__YOUR INSTRUCTIONS__. Starting at the line containing "Viewport: 522px width, 294px" and ending at the last line of the records, reproduce those lines verbatim, leaving out the pictures.

===

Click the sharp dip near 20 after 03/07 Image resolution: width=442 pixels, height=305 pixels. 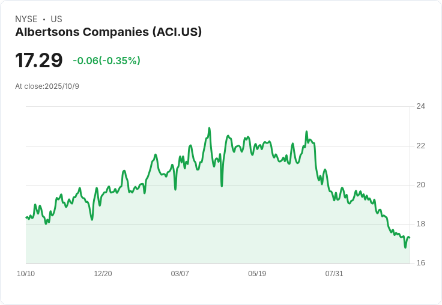click(x=222, y=186)
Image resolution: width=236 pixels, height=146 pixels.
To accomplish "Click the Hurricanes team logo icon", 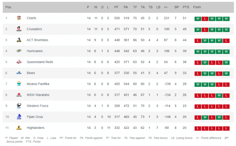I will point(19,51).
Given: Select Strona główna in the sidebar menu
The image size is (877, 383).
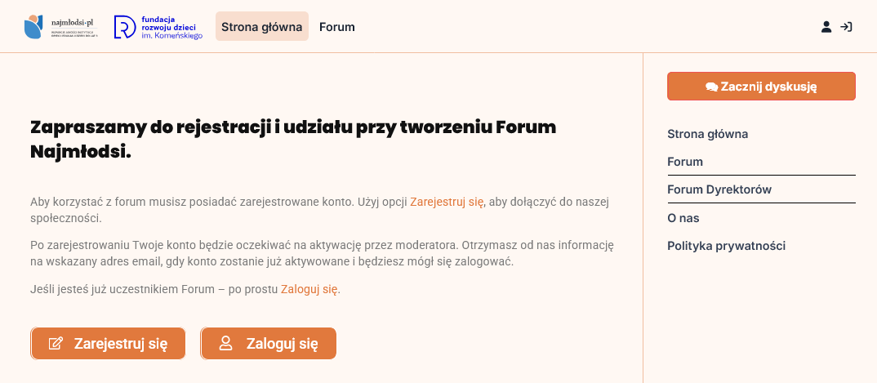Looking at the screenshot, I should point(708,134).
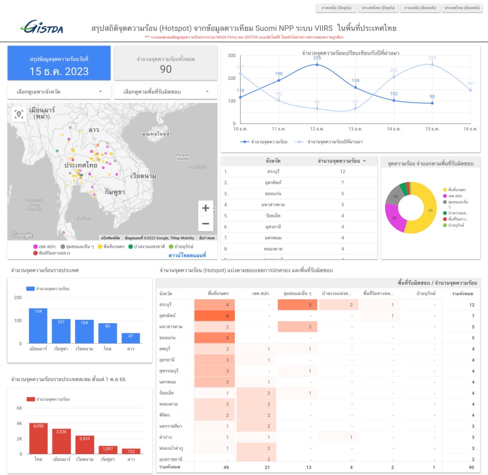Click the blue bar legend icon จำนวนจุดความร้อน
The image size is (488, 475).
pos(30,289)
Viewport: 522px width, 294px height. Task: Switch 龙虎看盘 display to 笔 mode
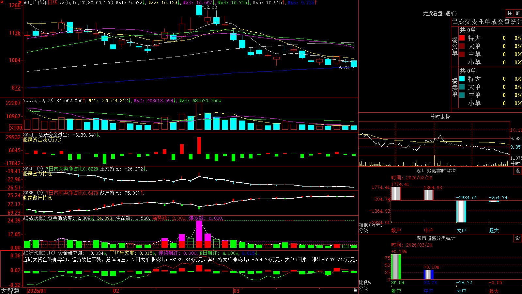(518, 13)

===

__IN RESPONSE__.
Viewport: 522px width, 294px height. Task: Switch 龙虎看盘 display to 笔 mode
(518, 13)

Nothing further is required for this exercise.